Scriptures uses the metaphor of walking to describe how we live. In a general sense, it communicates how we live our lives in light of our convictions (or lack of them) (Ps 1:1), but in a more specific way as it applies to Christians, it connotes our life with the Lord (Gen 5:25). If the idea of “walking with Christ” were not profound enough, Paul takes us to a whole new dimension of our relationship with Christ. We are to “walk in Christ.”

Being “In Christ” is a dominating theme in this epistle (1:14,16,19,2:3,6,7,9,10,11,12,15, 3:20,4:7,17). Walking with someone is a concept we could grasp based on our own experiences, which we could conceptually transpose to our relationship with Jesus, but “walking in Christ” is something that has no parallel in any human relationship. There is no diagram or Sunday school flannel board that is able to show us this union we have with Christ. It cannot be measured or recognized by our human senses, hence the theological designation of “mystical union” with Christ.

Our being in Him is sovereignly wrought by the Holy Spirit, but our response to that amazing reality does not leave us passive. Paul calls us to consciously walk in Him, which is to live our lives as a testament of the life, death, and resurrection of Jesus Christ. This is the apologetic value. Every step of our walk is to be intentionally subjected to His Lordship that the world may know that Jesus has all authority. And we walk in confidence. Abraham Kuyper said it best, “There is not a square inch in the whole domain of our human existence over which Christ, who is sovereign over all, does not cry, ‘Mine!'”1 But this news is not received well by those who refuse His Lordship. Expect conflict.

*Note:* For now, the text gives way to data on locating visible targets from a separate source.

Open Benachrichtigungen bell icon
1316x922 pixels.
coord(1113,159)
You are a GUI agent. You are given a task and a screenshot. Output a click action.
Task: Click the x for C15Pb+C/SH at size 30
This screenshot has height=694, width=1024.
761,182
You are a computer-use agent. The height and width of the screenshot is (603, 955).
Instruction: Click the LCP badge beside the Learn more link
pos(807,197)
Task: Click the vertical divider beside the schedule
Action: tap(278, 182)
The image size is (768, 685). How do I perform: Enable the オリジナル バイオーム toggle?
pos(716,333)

Like it or not, we are in a war. Don’t let anyone tell you any different. But our war is not fought like any other worldly conflict. One of the things that makes it so radically different is that we must love our enemies (Matt 5:44). This radically counter-intuitive directive would alone seem to guarantee failure. How foolish! Could anything be more against our primal instincts? No, but that is what our Warrior King Jesus commanded us to do. Gospel proclamation is not about destroying people; it is about destroying falsehood with truth. Let us never cease to be amazed at the tactics God has given us for the spiritual warfare we are in. Consider Paul’s words to the Corinthians:

3 For though we walk in the flesh, we are not waging war according to the flesh. 4 For the weapons of our warfare are not of the flesh but have divine power to destroy strongholds. 5 We destroy arguments and every lofty opinion raised against the knowledge of God, and take every thought captive to obey Christ. (2 Co 10:3–6)

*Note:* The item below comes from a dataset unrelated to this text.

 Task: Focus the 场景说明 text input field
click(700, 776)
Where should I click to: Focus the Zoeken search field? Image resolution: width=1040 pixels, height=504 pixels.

Notice the theme of walking again, as well as another theme: captivity (v. 5, cf. Col 2:8). Either we take “every thought captive,” or we are taken captive by “philosophy and empty deceit.” Lest we underestimate the dangers of not being “rooted and built up in him,” I once knew a young professing Christian who spent too much time in online debates at skeptic forums. Hoping to fulfill 2 Corinthians 10:5, he got to the point where he became overtaken with doubt. Among other issues in his life, backed into a philosophical corner and unable to scale the Kantian wall, he thought the only way to settle the question of God’s existence was to hope for grace and end his own life. The critic may think that religion was his problem, but quite the opposite. He understood full well the bankruptcy and utter meaningless of existence if atheism were true. The idea of God in the world was not his problem; it was the the idea of a world where God didn’t exist that sent him to his watery grave. Yes, we are in a war.

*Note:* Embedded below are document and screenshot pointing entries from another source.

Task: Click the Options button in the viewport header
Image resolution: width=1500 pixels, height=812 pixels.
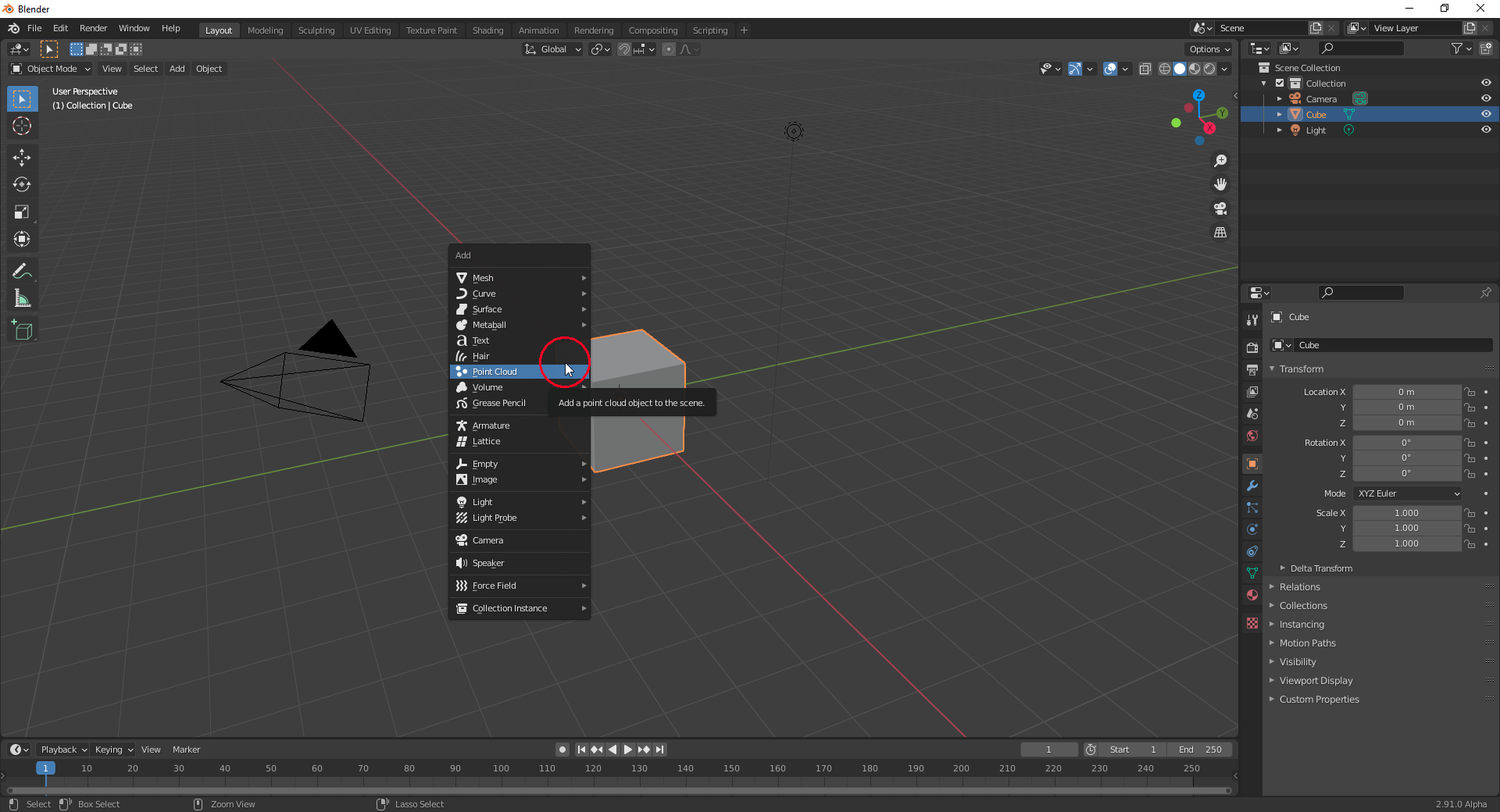Action: [1208, 48]
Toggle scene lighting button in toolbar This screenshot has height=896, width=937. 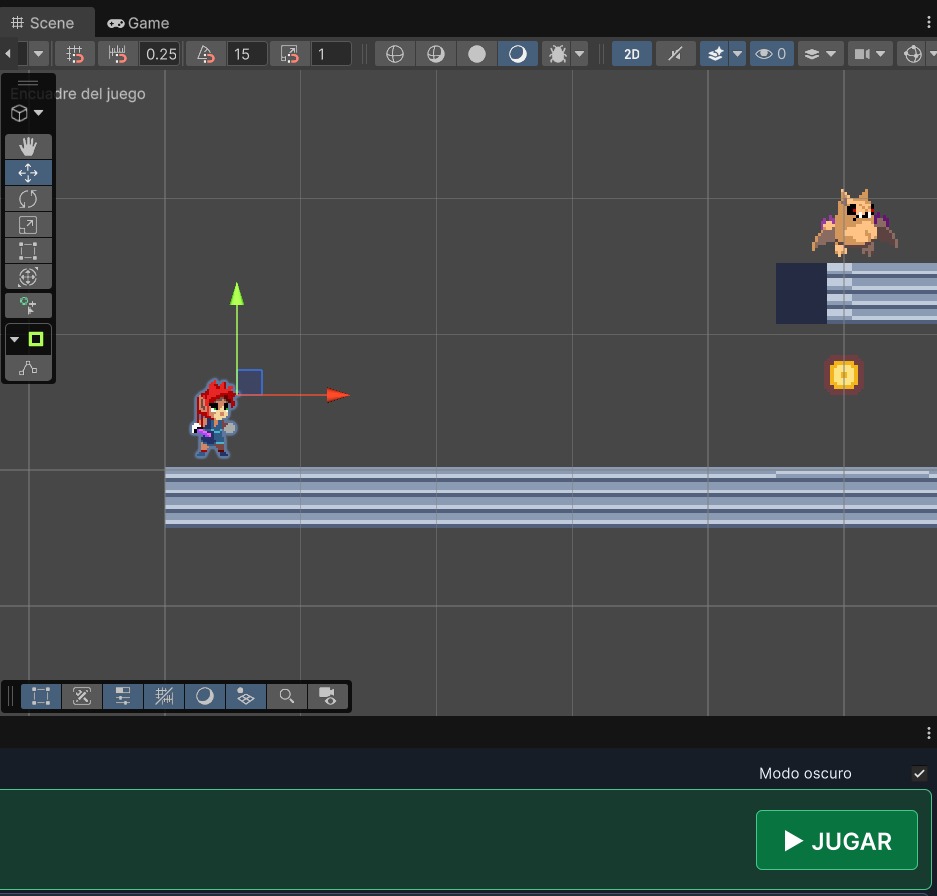coord(518,54)
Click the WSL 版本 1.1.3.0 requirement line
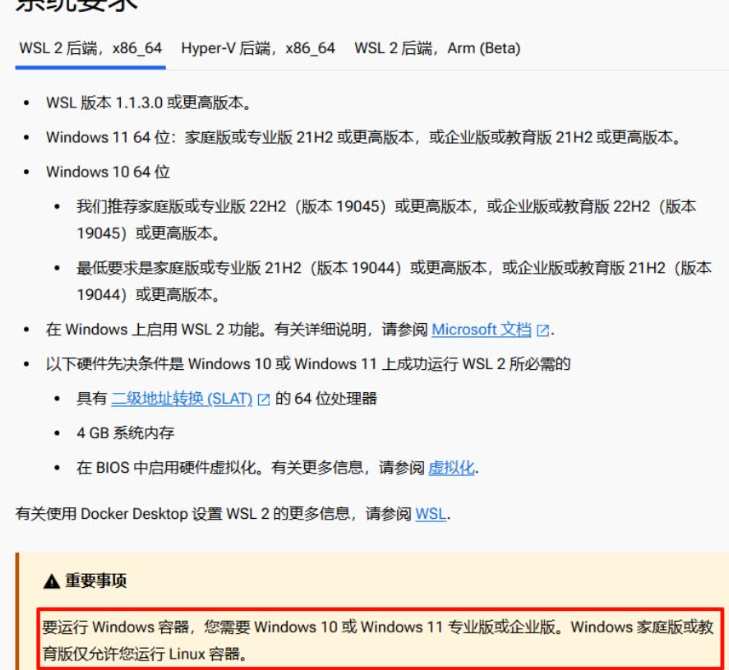729x670 pixels. [x=148, y=103]
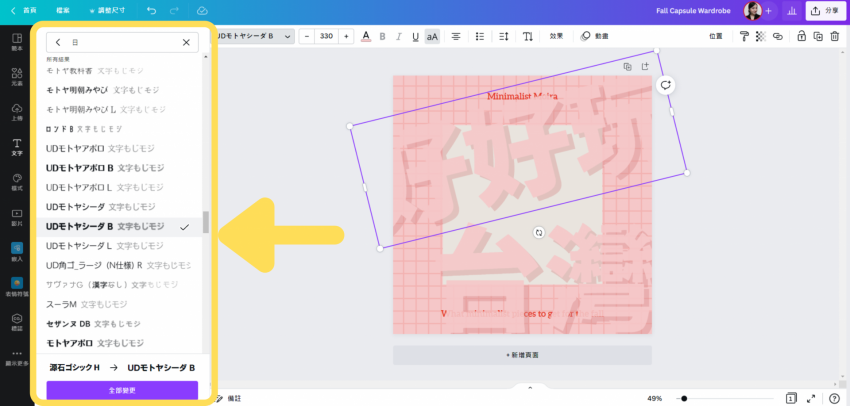
Task: Toggle bold formatting B
Action: (383, 36)
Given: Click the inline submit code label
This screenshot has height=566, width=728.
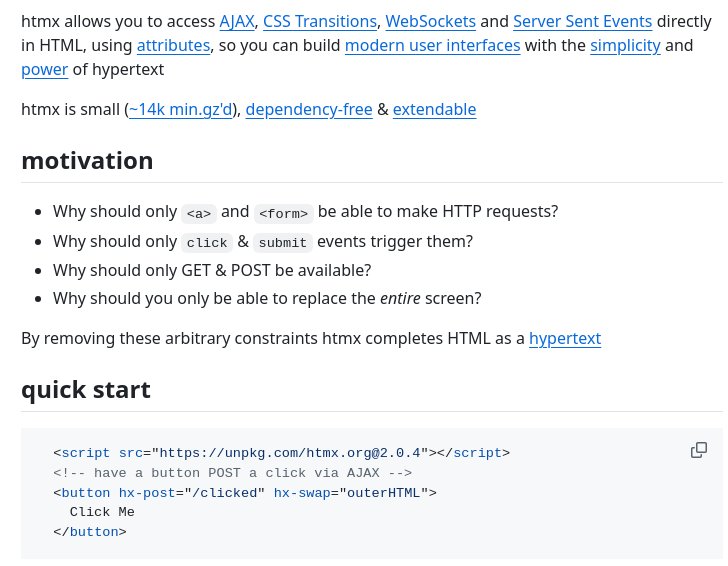Looking at the screenshot, I should click(281, 243).
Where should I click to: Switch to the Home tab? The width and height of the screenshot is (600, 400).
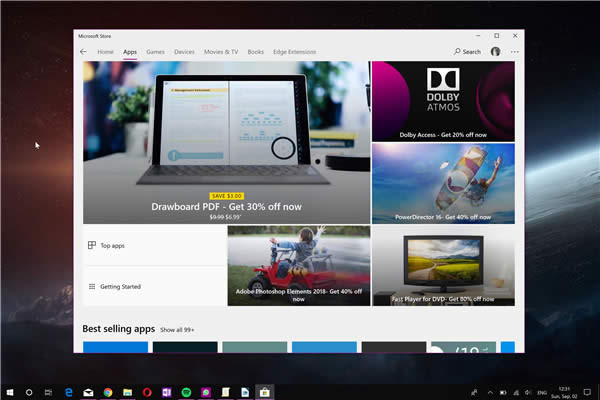[105, 51]
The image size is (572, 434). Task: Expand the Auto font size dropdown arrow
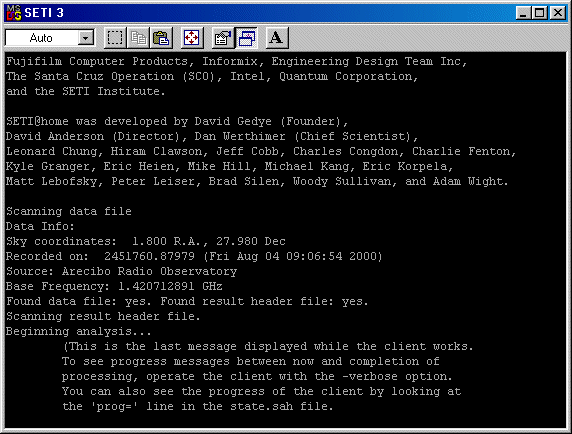(86, 38)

How then shall we walk? What does your walk look like? Is it a natural outflow of your mystical union Christ? Are you intentionally being rooted and built up in Him by spending time in His word and the other means of grace He has provided? Does the watching world recognize the authority of Christ manifested in your walk? More importantly, does Christ recognize the sound of His footfall in your gate? He has already given us all we need to win the battles before us, therefore, just as we have received the Lord, so let us walk in Him.

1 James D. Bratt, ed., Abraham Kuyper: A Centennial Reader (Grand Rapids: Eerdmans, 1998), 488.

*All Scripture quotations are from the English Standard Version (ESV).